== Problem ==
Copy nothing from the entries below except the lines from the one containing "Pedro Kawahisa (224, 1244)" through the one containing "Trades following (214, 272)", and copy those exactly.

Saved data entries:
-------------------------

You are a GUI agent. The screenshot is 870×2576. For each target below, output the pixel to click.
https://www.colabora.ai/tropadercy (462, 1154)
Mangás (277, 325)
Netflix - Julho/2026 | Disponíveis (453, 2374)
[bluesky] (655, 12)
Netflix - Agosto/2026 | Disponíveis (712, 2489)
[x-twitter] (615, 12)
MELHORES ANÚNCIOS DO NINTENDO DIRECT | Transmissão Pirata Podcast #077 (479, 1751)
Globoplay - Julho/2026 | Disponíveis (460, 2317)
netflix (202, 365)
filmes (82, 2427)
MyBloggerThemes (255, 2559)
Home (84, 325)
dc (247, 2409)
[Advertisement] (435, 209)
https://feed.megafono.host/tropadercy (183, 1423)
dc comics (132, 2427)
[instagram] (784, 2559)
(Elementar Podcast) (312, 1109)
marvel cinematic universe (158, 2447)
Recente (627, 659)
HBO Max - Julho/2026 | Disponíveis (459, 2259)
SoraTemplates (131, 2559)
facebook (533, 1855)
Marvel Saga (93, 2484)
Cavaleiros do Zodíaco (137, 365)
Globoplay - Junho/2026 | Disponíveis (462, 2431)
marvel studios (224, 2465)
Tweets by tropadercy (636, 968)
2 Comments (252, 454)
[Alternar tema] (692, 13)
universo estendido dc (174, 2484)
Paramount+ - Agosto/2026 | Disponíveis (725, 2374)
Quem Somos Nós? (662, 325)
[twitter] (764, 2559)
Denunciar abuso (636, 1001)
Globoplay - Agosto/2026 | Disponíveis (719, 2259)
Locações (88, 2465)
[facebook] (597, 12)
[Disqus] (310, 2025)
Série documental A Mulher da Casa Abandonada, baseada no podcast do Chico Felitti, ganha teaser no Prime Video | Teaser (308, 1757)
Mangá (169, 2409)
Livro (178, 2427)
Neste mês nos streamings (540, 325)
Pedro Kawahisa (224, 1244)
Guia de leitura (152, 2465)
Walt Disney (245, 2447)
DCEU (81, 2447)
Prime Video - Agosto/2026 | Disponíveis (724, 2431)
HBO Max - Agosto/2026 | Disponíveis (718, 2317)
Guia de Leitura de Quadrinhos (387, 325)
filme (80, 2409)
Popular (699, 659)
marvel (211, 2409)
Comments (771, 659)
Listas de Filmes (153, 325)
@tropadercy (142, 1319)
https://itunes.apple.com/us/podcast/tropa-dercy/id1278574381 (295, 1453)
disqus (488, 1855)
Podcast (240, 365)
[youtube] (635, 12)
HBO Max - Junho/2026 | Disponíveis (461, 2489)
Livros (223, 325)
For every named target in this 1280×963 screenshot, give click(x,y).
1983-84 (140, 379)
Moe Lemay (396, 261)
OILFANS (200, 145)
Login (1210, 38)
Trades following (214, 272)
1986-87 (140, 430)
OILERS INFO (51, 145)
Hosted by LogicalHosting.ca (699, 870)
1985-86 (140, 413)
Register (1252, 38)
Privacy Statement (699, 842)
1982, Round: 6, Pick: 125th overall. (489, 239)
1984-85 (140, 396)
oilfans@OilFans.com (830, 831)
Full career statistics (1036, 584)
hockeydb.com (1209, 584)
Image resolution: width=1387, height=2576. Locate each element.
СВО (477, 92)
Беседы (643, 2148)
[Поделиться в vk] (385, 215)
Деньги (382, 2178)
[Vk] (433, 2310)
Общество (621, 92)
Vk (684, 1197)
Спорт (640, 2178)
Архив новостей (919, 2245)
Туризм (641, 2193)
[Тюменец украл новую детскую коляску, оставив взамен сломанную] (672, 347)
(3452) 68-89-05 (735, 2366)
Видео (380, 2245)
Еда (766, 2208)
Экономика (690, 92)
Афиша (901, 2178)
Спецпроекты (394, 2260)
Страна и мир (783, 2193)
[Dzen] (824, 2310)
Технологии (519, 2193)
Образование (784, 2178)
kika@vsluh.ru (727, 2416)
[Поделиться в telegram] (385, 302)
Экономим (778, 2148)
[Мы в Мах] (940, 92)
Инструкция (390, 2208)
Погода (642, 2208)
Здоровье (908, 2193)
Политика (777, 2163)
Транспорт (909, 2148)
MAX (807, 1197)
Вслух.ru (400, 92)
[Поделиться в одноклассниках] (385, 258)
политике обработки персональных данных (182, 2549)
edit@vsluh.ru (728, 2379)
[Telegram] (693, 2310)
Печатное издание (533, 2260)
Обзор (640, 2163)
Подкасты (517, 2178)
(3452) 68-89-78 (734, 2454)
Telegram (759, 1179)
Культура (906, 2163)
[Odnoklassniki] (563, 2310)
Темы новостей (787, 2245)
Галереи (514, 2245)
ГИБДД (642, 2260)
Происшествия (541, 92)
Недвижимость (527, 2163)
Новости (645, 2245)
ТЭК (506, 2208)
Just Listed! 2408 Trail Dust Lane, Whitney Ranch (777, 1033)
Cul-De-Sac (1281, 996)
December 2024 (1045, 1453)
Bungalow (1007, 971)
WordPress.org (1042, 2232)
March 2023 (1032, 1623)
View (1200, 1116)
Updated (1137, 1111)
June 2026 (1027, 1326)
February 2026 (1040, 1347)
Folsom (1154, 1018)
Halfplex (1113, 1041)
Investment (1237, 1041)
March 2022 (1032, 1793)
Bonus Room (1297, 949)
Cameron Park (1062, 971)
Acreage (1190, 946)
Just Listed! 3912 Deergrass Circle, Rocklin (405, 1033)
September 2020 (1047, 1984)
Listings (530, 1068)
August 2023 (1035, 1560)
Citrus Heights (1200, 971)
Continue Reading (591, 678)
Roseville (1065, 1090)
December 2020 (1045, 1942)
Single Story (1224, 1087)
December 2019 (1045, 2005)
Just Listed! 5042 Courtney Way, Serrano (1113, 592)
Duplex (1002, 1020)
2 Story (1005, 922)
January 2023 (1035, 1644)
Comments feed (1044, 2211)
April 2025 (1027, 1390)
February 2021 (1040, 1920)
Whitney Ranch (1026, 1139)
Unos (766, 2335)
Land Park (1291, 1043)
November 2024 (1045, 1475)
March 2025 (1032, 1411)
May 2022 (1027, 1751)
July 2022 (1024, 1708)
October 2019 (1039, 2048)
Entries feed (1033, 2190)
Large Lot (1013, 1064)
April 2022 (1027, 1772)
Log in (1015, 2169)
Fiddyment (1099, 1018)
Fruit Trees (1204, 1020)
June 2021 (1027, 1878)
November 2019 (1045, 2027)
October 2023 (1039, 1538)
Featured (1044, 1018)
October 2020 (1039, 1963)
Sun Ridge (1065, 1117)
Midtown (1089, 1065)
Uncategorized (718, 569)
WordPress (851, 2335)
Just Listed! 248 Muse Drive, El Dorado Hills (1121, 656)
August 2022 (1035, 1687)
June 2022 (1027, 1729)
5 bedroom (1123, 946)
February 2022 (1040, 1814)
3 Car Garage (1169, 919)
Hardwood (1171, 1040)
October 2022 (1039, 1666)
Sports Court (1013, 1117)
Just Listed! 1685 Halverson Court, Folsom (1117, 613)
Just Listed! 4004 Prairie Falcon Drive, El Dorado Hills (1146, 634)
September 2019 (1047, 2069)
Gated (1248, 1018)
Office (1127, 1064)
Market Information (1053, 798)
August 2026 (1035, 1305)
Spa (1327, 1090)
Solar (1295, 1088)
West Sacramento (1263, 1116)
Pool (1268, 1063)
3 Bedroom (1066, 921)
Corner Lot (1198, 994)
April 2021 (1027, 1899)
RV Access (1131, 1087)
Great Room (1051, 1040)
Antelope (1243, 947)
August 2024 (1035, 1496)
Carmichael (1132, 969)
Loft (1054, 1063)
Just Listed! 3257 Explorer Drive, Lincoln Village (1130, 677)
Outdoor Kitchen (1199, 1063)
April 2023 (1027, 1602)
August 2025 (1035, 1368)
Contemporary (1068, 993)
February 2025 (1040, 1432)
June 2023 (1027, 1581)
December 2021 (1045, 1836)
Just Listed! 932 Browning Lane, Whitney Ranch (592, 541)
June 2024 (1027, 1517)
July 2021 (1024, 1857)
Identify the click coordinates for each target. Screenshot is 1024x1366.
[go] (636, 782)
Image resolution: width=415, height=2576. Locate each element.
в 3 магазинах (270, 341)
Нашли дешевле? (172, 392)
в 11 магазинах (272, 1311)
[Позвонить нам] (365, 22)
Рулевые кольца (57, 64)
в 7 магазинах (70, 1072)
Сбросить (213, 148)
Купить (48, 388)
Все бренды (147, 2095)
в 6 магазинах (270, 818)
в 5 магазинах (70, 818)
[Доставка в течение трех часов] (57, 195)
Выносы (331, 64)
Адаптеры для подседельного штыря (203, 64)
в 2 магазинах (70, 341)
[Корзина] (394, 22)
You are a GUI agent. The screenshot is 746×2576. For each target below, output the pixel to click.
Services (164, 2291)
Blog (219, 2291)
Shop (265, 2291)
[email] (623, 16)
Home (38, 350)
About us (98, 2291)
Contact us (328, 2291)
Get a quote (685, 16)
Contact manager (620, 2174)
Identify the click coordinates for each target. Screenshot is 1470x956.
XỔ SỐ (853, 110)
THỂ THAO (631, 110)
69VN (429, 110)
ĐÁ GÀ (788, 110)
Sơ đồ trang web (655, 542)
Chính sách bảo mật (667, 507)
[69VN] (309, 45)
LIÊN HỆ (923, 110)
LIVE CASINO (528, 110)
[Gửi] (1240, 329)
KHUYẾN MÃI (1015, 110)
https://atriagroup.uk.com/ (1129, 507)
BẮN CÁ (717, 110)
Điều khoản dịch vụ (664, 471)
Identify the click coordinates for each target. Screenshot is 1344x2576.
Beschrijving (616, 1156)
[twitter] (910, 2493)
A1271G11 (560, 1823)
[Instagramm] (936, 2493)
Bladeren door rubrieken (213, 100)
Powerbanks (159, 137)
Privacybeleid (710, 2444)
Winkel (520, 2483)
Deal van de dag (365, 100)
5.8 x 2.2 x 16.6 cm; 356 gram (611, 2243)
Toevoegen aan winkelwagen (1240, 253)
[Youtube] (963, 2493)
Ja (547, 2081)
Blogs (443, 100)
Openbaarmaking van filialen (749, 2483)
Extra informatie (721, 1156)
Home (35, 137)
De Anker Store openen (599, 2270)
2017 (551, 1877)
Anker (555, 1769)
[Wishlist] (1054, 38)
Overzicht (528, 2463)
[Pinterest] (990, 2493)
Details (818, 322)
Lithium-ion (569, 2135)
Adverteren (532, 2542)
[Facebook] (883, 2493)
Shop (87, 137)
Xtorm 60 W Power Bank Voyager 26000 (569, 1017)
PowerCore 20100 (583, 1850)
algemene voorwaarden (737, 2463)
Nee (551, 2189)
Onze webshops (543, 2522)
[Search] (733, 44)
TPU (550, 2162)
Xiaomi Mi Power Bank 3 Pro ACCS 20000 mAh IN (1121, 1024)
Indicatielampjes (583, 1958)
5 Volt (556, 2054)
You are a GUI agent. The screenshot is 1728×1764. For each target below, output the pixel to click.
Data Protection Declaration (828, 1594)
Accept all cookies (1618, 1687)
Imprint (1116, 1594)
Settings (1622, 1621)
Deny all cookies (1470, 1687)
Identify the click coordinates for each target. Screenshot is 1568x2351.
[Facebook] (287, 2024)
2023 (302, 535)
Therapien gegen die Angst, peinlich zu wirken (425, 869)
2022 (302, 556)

-------------------------

== Response below ==
Pedro Kawahisa (224, 1244)
Guia de leitura (152, 2465)
Walt Disney (245, 2447)
DCEU (81, 2447)
Prime Video - Agosto/2026 | Disponíveis (724, 2431)
HBO Max - Agosto/2026 | Disponíveis (718, 2317)
Guia de Leitura de Quadrinhos (387, 325)
filme (80, 2409)
Popular (699, 659)
marvel (211, 2409)
Comments (771, 659)
Listas de Filmes (153, 325)
@tropadercy (142, 1319)
https://itunes.apple.com/us/podcast/tropa-dercy/id1278574381 (295, 1453)
disqus (488, 1855)
Podcast (240, 365)
[youtube] (635, 12)
HBO Max - Junho/2026 | Disponíveis (461, 2489)
Livros (223, 325)
For every named target in this 1280×963 screenshot, give click(x,y).
1983-84 (140, 379)
Moe Lemay (396, 261)
OILFANS (200, 145)
Login (1210, 38)
Trades following (214, 272)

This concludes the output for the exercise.